The move goes straight at a stubborn bottleneck. Tokenized finance has moved from theory to pilot programs, yet large institutions have been slow to adopt. One missing piece has been a compliant system that can track ownership and settle transactions in a way regulators and issuers accept. Equiniti fills that gap.
Led by former NYSE president Thomas Farley, Bullish is positioning itself as more than a crypto trading venue. The company wants to build the infrastructure layer that connects blockchain-based assets with traditional equity markets. Buying Equiniti brings immediate access to a business that processes roughly $500 billion in annual payments and supports more than 20 million verified shareholders.
“Tokenization is a once-in-a-generation shift in how capital markets operate,” Farley said in a statement, adding that the combination provides the “blue-chip issuer relationships” necessary to scale the transition.
The structure of the deal reflects the size of the bet. About $1.85 billion of the price comes from assumed debt, with the remaining $2.35 billion paid in Bullish stock. The seller is private equity firm Siris Capital, which acquired Equiniti in 2021. Closing is expected in January 2027, pending regulatory approval.

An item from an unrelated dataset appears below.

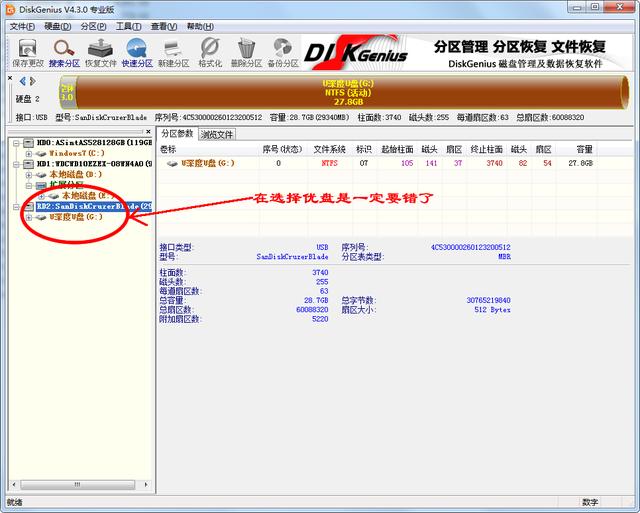Click the brown G: partition bar
Screen dimensions: 640x513
point(340,92)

The timing lines up with a rebound in dealmaking this year after a slow start. Boardrooms that held back earlier are returning to acquisitions as confidence stabilizes. Bullish is stepping in with a strategy that leans on infrastructure rather than speculation.

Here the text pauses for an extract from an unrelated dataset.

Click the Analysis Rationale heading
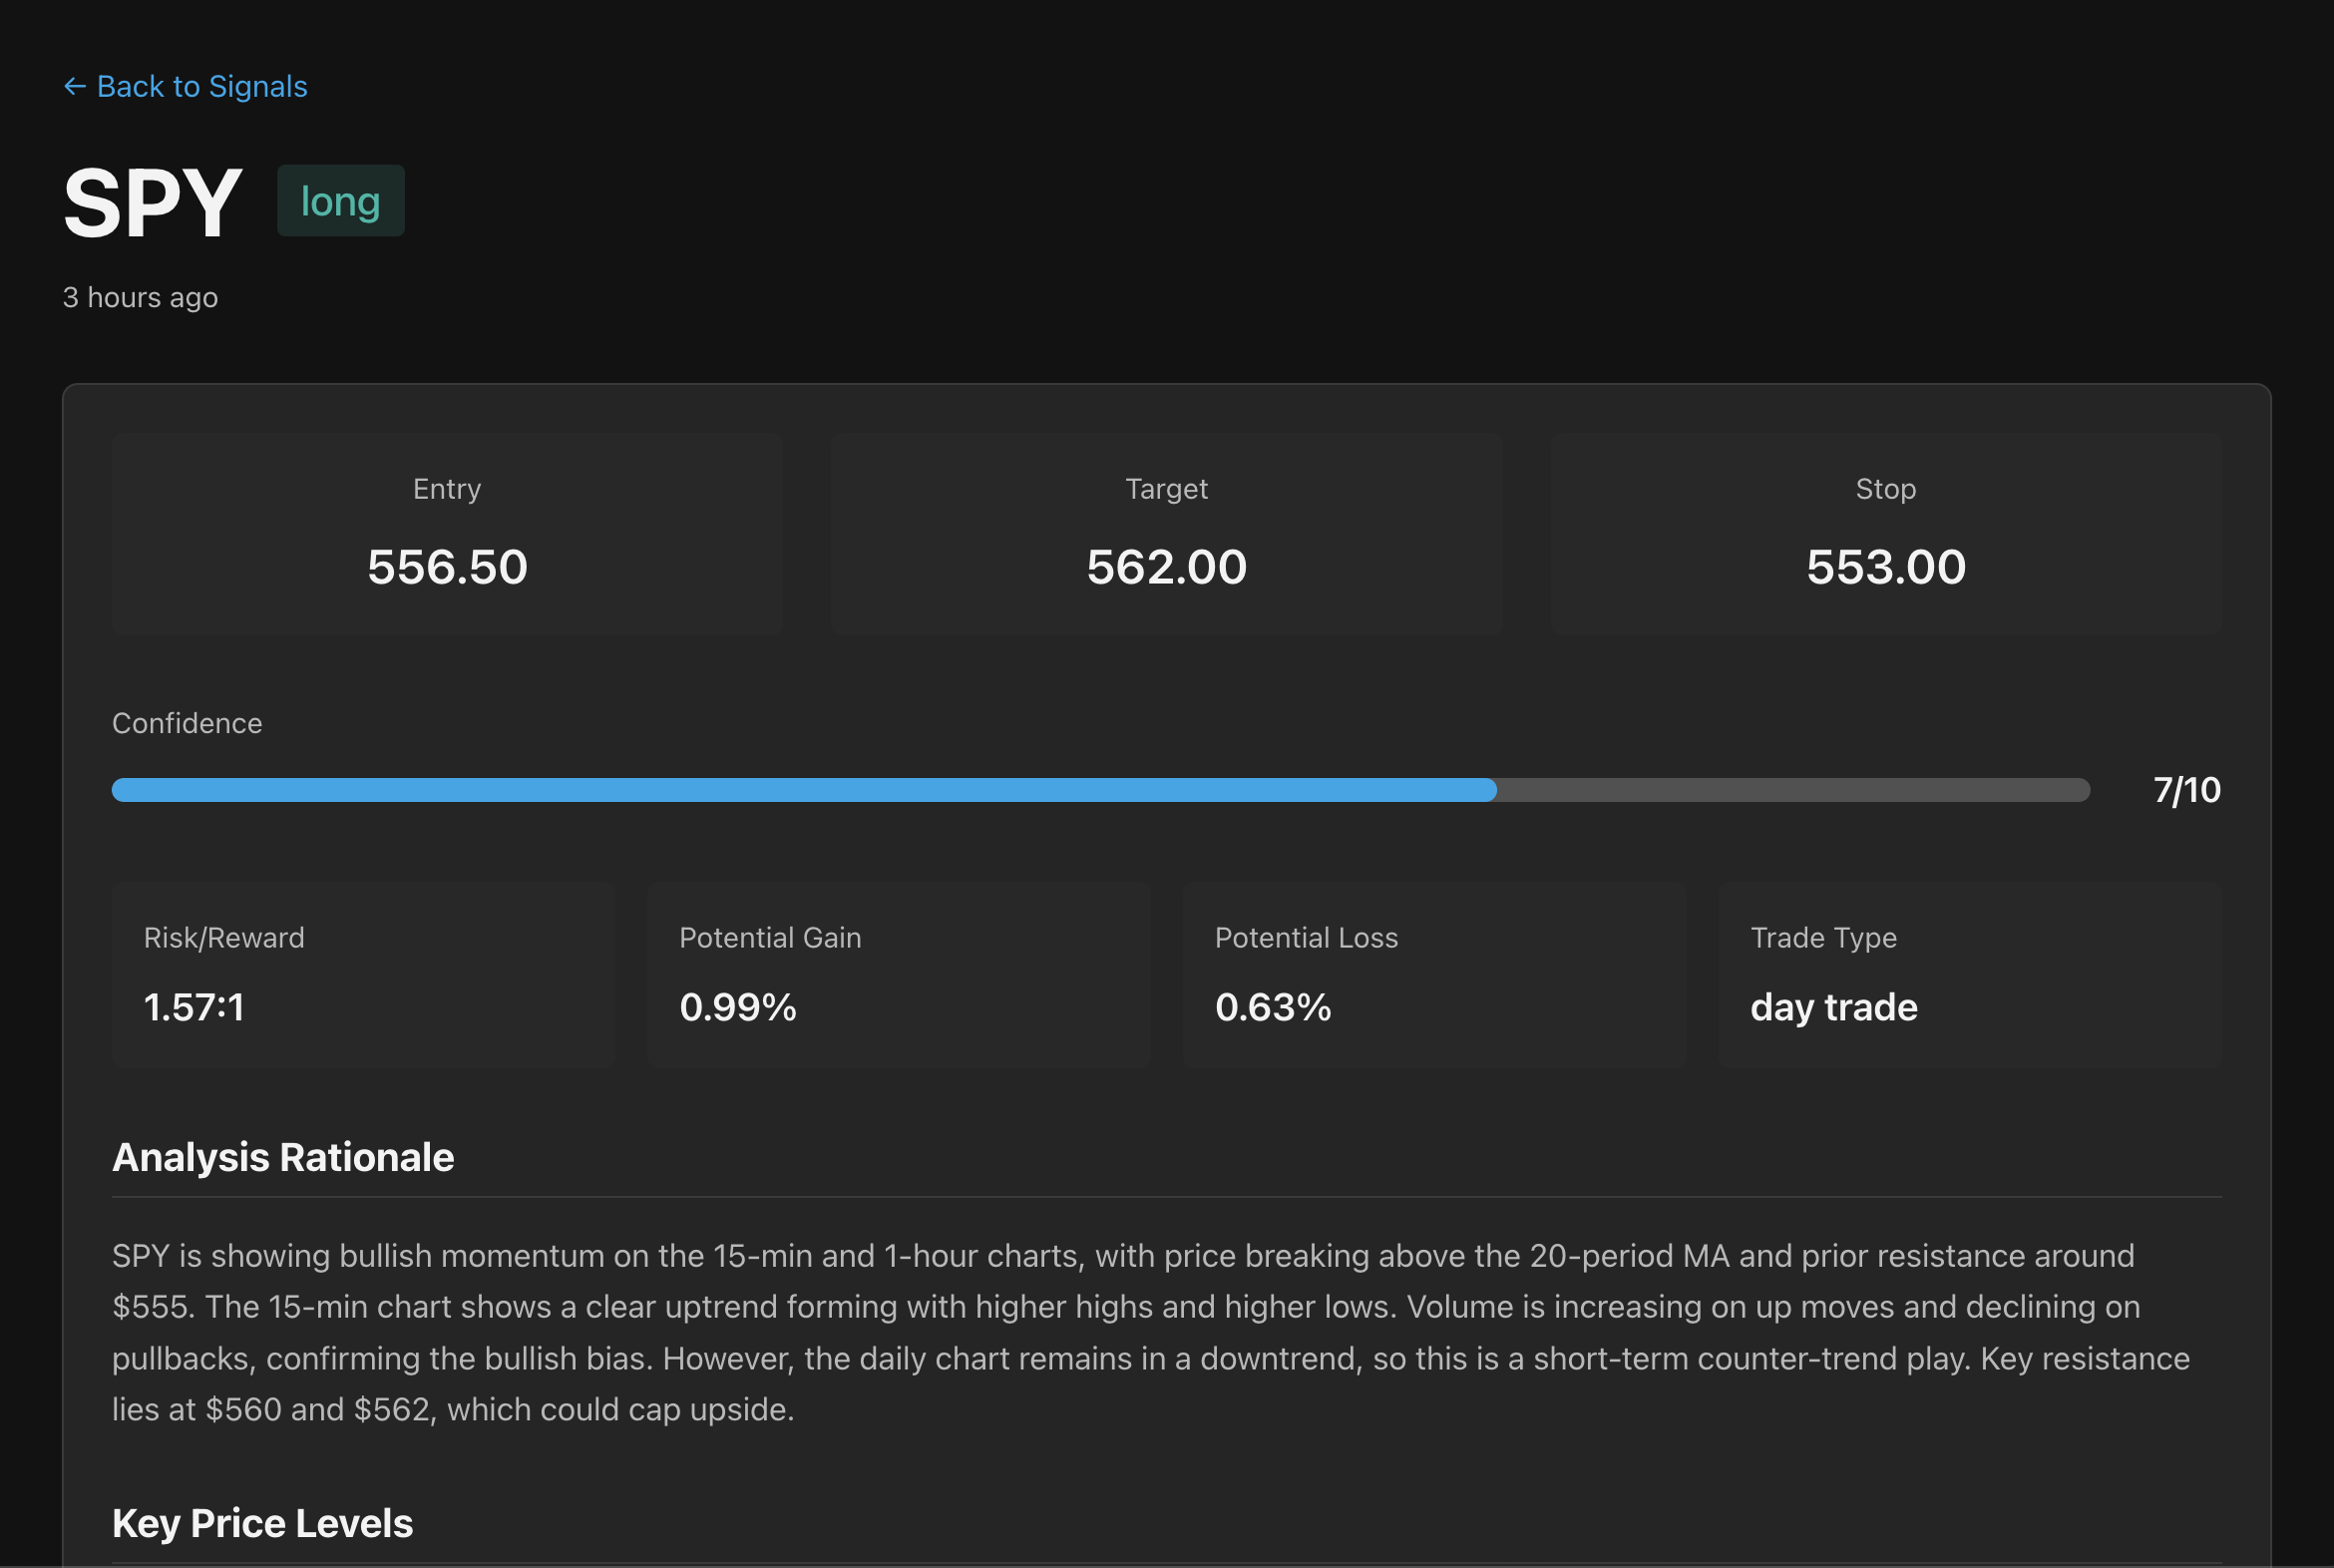 (x=283, y=1157)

“Equiniti sits at the heart of global capital markets, supporting clients who rely on resilient and trusted infrastructure. When I joined, the mission was clear: support our clients as they modernize by combining deep operational expertise with modern technology in a responsible way,” said Dan Kramer, CEO of Equiniti. “This transaction reflects that intent. It strengthens our ability to support clients as markets evolve, while maintaining the stability, service, and trust they expect from Equiniti. Working closely with Tom over the last few months, it’s clear we share a common view: market infrastructure should modernize thoughtfully, securely, and with clients leading the way.”
The company’s own story has been uneven. Launched in 2020 by Block.one with a reported $9.3 billion in bitcoin, Bullish entered the market with deep reserves and high expectations. Its public listing in 2025 marked a reset. Now it is leaning into a model built around stablecoins and institutional services, aiming for steady growth rather than the boom-and-bust cycles that defined earlier crypto exchanges.
Bullish said it expects annual revenue growth of 6 percent to 8 percent between 2027 and 2029, with more than $100 million in annual growth in EBITDA less capital expenditure.
The bigger question is whether this approach lands with its target audience. Institutional investors have shown interest in tokenization, yet they have moved carefully, watching regulation and market structure evolve. By acquiring a company already embedded in traditional finance, Bullish is trying to meet them on familiar ground.
If that bet pays off, the deal could mark a turning point. Crypto has spent years trying to plug into the existing system. This time, it is buying a piece of it.